Pour le plus grand bonheur de l’Union syndicale suisse (USS), qui agitait le spectre du référendum et s’inquiétait ce 18 novembre sur nos plateformes de voir les acquis sociaux de 110’000 salariées et salariés s’évaporer. Et ce, aussi dans les salons de coiffure, dans les boucheries ou les restaurants.
«Cette décision confirme notre analyse: le projet prévu allait beaucoup trop loin, il aurait supprimé les limites de temps de travail pour des dizaines de milliers de personnes», écrit Benoît Gaillard, dans un message adressé à Blick ce lundi. Le porte-parole de la puissante organisation estime que «la commission adopte enfin une position plus raisonnable pour régler les problèmes très spécifiques des start-ups».
Immense levée de boucliers
Oui, parce qu’à l’origine, l’idée de l’initiative parlementaire du libéral-radical Marcel Dobler, cofondateur de Digitec, était de donner un coup de pouce aux start-ups. Comment? En sortant du champ d’application la loi sur le travail les employées et employés de ces jeunes pousses qui détiennent des participations, par exemple sous forme d’actions au porteur. En d’autres termes, fini la régulation du temps de travail, des vacances, des pauses.
Problème, en Suisse, la notion de «start-up» n’existe pas juridiquement. Ainsi, la commission avait choisi de parler d’une entreprise «dont la fondation remonte à moins de cinq ans».
Cette définition a provoqué une levée de boucliers durant la mise en consultation du texte, entre novembre 2022 et mars 2023. Même des cantons dirigés par les partis de droite se sont opposés au projet. Inquiétudes principales, portées par les syndicats: une définition aussi large permettrait à n’importe quelle boîte ouverte dans les cinq dernières années de donner une minuscule participation à leur personnel pour pouvoir les faire travailler 60 heures par semaine, y compris le dimanche et la nuit, légalement.
Malgré la large opposition suscitée par sa proposition, la commission a fait la sourde oreille. Fin août, ses membres ont décidé de ne pas toucher une virgule et de soumettre leur rapport au Conseil national. Dans le même temps, il était transmis au Conseil fédéral pour avis.
À la fin, c’est le Conseil fédéral qui gagne
Datée du 1er novembre, la prise de position de l’Exécutif a été rendue publique le 23 novembre. Le gouvernement est contre et encourage le Parlement à explorer d’autres pistes et à agir par voie d’ordonnance pour créer une exception qui s’adresserait spécifiquement aux start-ups.

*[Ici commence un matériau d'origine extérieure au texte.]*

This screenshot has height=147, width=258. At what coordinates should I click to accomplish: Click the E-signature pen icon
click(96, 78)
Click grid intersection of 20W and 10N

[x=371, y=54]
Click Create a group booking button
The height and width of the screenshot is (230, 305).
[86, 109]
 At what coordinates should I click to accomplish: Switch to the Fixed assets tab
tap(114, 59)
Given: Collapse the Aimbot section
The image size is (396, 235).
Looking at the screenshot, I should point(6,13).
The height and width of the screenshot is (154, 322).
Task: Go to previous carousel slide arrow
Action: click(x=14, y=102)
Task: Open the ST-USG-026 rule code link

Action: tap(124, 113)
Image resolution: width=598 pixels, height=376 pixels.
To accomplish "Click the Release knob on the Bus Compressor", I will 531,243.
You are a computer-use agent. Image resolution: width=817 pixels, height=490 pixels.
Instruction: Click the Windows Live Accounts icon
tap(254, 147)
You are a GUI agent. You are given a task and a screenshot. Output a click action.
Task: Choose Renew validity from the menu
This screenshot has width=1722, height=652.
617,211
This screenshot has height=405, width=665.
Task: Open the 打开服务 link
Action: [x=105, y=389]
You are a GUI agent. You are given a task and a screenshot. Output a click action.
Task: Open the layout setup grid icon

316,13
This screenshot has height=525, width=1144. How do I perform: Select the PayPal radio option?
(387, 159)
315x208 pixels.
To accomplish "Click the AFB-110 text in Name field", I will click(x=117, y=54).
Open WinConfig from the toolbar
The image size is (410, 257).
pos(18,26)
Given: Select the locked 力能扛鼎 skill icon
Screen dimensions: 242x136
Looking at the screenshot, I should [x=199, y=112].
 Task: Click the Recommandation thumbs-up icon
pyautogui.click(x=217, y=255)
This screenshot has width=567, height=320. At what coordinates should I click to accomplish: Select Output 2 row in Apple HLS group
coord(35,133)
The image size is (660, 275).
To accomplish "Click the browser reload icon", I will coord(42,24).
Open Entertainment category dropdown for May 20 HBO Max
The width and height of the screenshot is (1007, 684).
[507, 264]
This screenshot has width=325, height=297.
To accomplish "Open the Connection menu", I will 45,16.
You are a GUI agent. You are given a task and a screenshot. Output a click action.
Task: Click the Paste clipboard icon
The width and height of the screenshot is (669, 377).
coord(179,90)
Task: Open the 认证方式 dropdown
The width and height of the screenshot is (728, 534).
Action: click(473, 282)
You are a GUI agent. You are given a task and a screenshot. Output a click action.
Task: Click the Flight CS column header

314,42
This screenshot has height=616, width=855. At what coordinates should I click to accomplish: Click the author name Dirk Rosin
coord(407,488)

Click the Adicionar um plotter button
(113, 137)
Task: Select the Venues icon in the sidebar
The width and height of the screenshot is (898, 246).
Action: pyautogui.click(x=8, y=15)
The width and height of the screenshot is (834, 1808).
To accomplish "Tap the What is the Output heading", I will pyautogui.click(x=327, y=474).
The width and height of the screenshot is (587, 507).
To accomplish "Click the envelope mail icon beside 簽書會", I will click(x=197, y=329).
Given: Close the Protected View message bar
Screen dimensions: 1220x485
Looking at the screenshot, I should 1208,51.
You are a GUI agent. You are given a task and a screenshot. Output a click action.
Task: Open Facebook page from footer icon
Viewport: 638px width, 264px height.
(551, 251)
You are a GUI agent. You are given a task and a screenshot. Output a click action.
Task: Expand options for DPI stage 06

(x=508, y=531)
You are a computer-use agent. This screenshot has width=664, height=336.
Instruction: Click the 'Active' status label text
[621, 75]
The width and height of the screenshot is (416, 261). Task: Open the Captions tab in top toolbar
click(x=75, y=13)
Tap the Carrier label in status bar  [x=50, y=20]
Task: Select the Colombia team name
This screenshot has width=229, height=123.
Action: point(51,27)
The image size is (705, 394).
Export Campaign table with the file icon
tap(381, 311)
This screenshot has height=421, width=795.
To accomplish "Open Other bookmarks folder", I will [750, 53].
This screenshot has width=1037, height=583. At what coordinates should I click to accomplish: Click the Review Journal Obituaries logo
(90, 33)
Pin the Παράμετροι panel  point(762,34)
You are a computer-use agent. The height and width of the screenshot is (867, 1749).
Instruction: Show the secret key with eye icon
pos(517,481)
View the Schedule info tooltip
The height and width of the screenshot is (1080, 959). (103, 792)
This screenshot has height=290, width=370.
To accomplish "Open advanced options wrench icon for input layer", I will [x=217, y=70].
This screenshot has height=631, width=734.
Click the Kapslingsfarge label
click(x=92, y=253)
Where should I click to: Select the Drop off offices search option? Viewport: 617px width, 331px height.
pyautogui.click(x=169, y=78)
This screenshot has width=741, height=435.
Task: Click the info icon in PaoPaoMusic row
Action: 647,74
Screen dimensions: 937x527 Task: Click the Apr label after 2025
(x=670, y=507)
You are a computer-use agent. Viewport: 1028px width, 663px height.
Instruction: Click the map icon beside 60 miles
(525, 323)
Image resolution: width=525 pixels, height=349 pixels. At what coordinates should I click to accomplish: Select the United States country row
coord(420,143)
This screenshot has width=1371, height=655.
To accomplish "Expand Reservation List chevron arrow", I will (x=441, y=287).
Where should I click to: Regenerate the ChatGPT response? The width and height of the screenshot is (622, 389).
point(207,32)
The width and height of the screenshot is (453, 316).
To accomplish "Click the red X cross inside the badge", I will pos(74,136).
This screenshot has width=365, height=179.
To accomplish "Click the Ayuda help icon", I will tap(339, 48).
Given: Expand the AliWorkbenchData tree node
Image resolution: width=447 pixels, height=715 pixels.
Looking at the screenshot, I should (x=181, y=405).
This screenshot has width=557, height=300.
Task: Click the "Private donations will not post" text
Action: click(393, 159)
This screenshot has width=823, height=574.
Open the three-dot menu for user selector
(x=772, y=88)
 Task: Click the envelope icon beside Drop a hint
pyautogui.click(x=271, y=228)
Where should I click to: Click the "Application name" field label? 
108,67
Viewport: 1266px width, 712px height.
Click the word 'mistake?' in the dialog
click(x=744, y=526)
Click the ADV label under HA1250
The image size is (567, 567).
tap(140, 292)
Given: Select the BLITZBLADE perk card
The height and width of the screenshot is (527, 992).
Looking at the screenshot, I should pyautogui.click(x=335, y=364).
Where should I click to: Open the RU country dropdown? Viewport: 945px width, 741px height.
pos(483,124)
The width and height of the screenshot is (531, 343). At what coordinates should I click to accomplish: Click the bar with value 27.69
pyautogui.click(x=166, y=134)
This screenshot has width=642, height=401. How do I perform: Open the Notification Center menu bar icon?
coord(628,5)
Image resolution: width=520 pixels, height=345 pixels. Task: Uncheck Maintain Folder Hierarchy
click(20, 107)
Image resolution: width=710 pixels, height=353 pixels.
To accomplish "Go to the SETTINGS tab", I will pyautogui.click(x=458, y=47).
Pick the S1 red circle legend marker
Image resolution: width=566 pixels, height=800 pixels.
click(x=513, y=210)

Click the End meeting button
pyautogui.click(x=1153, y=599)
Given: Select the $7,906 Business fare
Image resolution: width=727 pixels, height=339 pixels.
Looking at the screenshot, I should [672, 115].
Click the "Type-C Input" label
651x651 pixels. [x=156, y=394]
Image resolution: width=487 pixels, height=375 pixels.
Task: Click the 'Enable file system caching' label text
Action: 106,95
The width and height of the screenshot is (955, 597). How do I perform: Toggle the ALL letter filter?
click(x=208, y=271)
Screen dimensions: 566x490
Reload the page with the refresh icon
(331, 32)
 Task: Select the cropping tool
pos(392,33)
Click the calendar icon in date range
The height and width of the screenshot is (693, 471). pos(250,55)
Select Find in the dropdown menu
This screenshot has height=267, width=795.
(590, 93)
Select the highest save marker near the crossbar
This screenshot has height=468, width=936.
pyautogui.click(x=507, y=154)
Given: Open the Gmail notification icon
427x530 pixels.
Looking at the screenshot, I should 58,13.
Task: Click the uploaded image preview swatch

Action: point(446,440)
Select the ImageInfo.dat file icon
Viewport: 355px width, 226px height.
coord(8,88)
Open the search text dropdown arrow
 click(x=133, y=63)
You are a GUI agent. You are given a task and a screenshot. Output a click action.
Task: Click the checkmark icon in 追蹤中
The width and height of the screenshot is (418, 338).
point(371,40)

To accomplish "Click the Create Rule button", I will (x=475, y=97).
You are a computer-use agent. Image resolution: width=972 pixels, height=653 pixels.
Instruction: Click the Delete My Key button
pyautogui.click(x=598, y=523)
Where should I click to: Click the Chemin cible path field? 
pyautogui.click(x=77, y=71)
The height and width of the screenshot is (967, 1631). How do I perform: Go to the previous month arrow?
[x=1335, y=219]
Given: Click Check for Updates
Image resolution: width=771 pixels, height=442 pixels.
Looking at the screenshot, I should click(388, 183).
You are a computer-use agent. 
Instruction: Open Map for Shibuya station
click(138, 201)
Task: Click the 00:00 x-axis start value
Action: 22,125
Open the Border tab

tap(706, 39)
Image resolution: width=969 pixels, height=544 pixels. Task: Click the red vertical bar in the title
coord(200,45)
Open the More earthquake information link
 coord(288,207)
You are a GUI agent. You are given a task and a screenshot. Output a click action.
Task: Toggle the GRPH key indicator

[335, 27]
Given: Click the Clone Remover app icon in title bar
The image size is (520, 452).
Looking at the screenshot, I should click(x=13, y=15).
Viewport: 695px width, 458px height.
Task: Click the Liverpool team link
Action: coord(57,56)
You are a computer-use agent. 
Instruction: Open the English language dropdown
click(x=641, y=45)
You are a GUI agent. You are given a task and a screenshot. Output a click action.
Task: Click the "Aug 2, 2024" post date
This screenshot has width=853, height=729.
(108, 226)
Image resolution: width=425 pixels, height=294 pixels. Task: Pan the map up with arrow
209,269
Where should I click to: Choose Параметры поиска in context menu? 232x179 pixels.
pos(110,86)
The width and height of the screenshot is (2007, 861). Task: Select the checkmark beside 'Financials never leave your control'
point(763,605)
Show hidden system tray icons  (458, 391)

C’est donc le lendemain que la commission de l’économie a retourné sa veste, à l’unanimité. «Comme le veut la procédure habituelle, nous n’avions pas l’avis du Conseil fédéral lorsque nous avons soumis notre projet au Conseil national, s’explique Leo Müller (Le Centre), président de la commission, joint par téléphone. Nous avons donc demandé au Conseil fédéral d’examiner, en collaboration avec les partenaires sociaux, s’il n’est pas possible de créer au niveau de l’ordonnance une dérogation aux prescriptions sur la durée du travail et du repos pour les employés de start-ups détenant des participations dans l’entreprise.»
Concrètement, les sept Sages pourraient décider d’aller de l’avant et introduire une exception dans l’ordonnance, sans passer par le Parlement, c’est de leur compétence. En revanche, si le collège choisissait de ne pas donner suite, les Chambres pourraient s’emparer à nouveau du sujet, pour tenter de lui forcer la main.